## EXERCISE DESCRIPTION
Reproduce the following data line for line, with no changes.
........
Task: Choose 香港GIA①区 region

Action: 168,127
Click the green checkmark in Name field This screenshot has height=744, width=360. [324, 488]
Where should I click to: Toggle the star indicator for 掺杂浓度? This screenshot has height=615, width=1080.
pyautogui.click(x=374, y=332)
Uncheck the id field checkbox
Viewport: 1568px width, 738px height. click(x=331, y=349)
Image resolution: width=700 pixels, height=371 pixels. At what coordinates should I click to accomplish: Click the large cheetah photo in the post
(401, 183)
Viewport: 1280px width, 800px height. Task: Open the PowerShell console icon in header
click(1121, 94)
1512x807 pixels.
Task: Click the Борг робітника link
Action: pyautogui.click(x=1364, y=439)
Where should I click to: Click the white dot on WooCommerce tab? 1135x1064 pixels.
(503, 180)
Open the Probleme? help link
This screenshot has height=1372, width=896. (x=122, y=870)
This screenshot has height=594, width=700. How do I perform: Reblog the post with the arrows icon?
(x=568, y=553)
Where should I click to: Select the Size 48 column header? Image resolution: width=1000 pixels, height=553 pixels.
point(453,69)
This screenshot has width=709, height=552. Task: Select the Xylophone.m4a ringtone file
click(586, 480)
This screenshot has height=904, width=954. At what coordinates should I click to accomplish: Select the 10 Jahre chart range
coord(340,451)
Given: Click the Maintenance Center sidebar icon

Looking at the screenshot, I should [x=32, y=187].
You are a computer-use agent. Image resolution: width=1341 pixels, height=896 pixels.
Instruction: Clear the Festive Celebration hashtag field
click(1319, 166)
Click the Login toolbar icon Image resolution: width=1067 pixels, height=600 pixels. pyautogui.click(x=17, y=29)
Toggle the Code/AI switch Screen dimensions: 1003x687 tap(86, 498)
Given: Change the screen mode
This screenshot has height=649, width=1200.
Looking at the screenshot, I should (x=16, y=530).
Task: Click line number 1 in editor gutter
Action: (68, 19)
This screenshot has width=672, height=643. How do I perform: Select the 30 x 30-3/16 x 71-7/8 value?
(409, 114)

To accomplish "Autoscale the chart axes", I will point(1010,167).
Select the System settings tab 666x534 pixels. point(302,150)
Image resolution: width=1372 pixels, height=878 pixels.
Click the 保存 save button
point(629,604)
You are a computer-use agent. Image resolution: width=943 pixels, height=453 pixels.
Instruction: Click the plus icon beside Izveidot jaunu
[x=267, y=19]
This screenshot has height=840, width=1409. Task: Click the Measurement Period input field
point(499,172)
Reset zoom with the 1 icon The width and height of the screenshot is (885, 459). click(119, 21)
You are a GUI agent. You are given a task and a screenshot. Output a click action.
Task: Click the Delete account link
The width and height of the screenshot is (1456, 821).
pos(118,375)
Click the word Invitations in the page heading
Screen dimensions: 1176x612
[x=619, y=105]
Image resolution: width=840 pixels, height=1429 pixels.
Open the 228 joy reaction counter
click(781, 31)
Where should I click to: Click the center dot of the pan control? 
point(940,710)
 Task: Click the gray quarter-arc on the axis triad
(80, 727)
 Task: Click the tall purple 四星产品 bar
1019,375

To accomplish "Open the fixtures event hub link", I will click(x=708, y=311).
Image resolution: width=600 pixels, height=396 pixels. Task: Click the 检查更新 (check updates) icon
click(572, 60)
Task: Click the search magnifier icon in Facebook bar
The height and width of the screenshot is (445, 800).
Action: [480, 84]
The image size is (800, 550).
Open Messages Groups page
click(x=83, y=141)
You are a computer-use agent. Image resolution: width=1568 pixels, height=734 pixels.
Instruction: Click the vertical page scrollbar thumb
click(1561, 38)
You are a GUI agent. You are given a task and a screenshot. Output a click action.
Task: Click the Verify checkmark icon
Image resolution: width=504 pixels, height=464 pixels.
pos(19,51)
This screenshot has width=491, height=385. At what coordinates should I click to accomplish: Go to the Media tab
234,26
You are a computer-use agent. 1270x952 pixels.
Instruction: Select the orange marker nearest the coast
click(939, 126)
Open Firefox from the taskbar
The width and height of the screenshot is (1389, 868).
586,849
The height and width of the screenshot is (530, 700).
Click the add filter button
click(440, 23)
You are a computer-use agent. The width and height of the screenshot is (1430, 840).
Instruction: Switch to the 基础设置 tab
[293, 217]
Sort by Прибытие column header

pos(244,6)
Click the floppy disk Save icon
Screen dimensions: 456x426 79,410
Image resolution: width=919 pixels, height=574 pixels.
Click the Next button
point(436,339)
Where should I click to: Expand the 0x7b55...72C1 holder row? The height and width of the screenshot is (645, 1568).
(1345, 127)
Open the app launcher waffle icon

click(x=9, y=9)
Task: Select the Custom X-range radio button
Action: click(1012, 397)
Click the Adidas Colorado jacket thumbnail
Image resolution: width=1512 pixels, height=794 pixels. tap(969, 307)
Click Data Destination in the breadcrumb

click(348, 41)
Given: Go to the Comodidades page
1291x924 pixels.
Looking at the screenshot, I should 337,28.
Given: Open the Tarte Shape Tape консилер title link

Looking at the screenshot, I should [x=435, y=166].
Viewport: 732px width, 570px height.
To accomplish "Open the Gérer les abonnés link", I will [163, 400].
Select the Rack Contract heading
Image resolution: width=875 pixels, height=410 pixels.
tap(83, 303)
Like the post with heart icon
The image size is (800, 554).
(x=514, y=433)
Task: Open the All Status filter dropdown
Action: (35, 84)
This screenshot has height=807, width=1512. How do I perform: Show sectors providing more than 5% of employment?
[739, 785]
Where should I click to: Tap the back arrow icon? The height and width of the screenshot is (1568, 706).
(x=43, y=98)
........
## ANSWER FOR THE TASK
Task: Choose 香港GIA①区 region

Action: 168,127
Click the green checkmark in Name field This screenshot has height=744, width=360. [324, 488]
Where should I click to: Toggle the star indicator for 掺杂浓度? This screenshot has height=615, width=1080.
pyautogui.click(x=374, y=332)
Uncheck the id field checkbox
Viewport: 1568px width, 738px height. click(x=331, y=349)
Image resolution: width=700 pixels, height=371 pixels. At what coordinates should I click to accomplish: Click the large cheetah photo in the post
(401, 183)
Viewport: 1280px width, 800px height. Task: Open the PowerShell console icon in header
click(1121, 94)
1512x807 pixels.
Task: Click the Борг робітника link
Action: pyautogui.click(x=1364, y=439)
Where should I click to: Click the white dot on WooCommerce tab? 1135x1064 pixels.
(503, 180)
Open the Probleme? help link
This screenshot has height=1372, width=896. (x=122, y=870)
This screenshot has height=594, width=700. How do I perform: Reblog the post with the arrows icon?
(x=568, y=553)
Where should I click to: Select the Size 48 column header? Image resolution: width=1000 pixels, height=553 pixels.
point(453,69)
This screenshot has width=709, height=552. Task: Select the Xylophone.m4a ringtone file
click(586, 480)
This screenshot has height=904, width=954. At what coordinates should I click to accomplish: Select the 10 Jahre chart range
coord(340,451)
Given: Click the Maintenance Center sidebar icon

Looking at the screenshot, I should [x=32, y=187].
You are a computer-use agent. Image resolution: width=1341 pixels, height=896 pixels.
Instruction: Clear the Festive Celebration hashtag field
click(1319, 166)
Click the Login toolbar icon Image resolution: width=1067 pixels, height=600 pixels. pyautogui.click(x=17, y=29)
Toggle the Code/AI switch Screen dimensions: 1003x687 tap(86, 498)
Given: Change the screen mode
This screenshot has height=649, width=1200.
Looking at the screenshot, I should (x=16, y=530).
Task: Click line number 1 in editor gutter
Action: (68, 19)
This screenshot has width=672, height=643. How do I perform: Select the 30 x 30-3/16 x 71-7/8 value?
(409, 114)

To accomplish "Autoscale the chart axes", I will point(1010,167).
Select the System settings tab 666x534 pixels. point(302,150)
Image resolution: width=1372 pixels, height=878 pixels.
Click the 保存 save button
point(629,604)
You are a computer-use agent. Image resolution: width=943 pixels, height=453 pixels.
Instruction: Click the plus icon beside Izveidot jaunu
[x=267, y=19]
This screenshot has height=840, width=1409. Task: Click the Measurement Period input field
point(499,172)
Reset zoom with the 1 icon The width and height of the screenshot is (885, 459). click(119, 21)
You are a GUI agent. You are given a task and a screenshot. Output a click action.
Task: Click the Delete account link
The width and height of the screenshot is (1456, 821).
pos(118,375)
Click the word Invitations in the page heading
Screen dimensions: 1176x612
[x=619, y=105]
Image resolution: width=840 pixels, height=1429 pixels.
Open the 228 joy reaction counter
click(781, 31)
Where should I click to: Click the center dot of the pan control? 
point(940,710)
 Task: Click the gray quarter-arc on the axis triad
(80, 727)
 Task: Click the tall purple 四星产品 bar
1019,375

To accomplish "Open the fixtures event hub link", I will click(x=708, y=311).
Image resolution: width=600 pixels, height=396 pixels. Task: Click the 检查更新 (check updates) icon
click(572, 60)
Task: Click the search magnifier icon in Facebook bar
The height and width of the screenshot is (445, 800).
Action: [480, 84]
The image size is (800, 550).
Open Messages Groups page
click(x=83, y=141)
You are a computer-use agent. Image resolution: width=1568 pixels, height=734 pixels.
Instruction: Click the vertical page scrollbar thumb
click(1561, 38)
You are a GUI agent. You are given a task and a screenshot. Output a click action.
Task: Click the Verify checkmark icon
Image resolution: width=504 pixels, height=464 pixels.
pos(19,51)
This screenshot has width=491, height=385. At what coordinates should I click to accomplish: Go to the Media tab
234,26
You are a computer-use agent. 1270x952 pixels.
Instruction: Select the orange marker nearest the coast
click(939, 126)
Open Firefox from the taskbar
The width and height of the screenshot is (1389, 868).
586,849
The height and width of the screenshot is (530, 700).
Click the add filter button
click(440, 23)
You are a computer-use agent. The width and height of the screenshot is (1430, 840).
Instruction: Switch to the 基础设置 tab
[293, 217]
Sort by Прибытие column header

pos(244,6)
Click the floppy disk Save icon
Screen dimensions: 456x426 79,410
Image resolution: width=919 pixels, height=574 pixels.
Click the Next button
point(436,339)
Where should I click to: Expand the 0x7b55...72C1 holder row? The height and width of the screenshot is (645, 1568).
(1345, 127)
Open the app launcher waffle icon

click(x=9, y=9)
Task: Select the Custom X-range radio button
Action: click(1012, 397)
Click the Adidas Colorado jacket thumbnail
Image resolution: width=1512 pixels, height=794 pixels. tap(969, 307)
Click Data Destination in the breadcrumb

click(348, 41)
Given: Go to the Comodidades page
1291x924 pixels.
Looking at the screenshot, I should 337,28.
Given: Open the Tarte Shape Tape консилер title link

Looking at the screenshot, I should [x=435, y=166].
Viewport: 732px width, 570px height.
To accomplish "Open the Gérer les abonnés link", I will [163, 400].
Select the Rack Contract heading
Image resolution: width=875 pixels, height=410 pixels.
tap(83, 303)
Like the post with heart icon
The image size is (800, 554).
(x=514, y=433)
Task: Open the All Status filter dropdown
Action: (35, 84)
This screenshot has height=807, width=1512. How do I perform: Show sectors providing more than 5% of employment?
[739, 785]
Where should I click to: Tap the back arrow icon? The height and width of the screenshot is (1568, 706).
(x=43, y=98)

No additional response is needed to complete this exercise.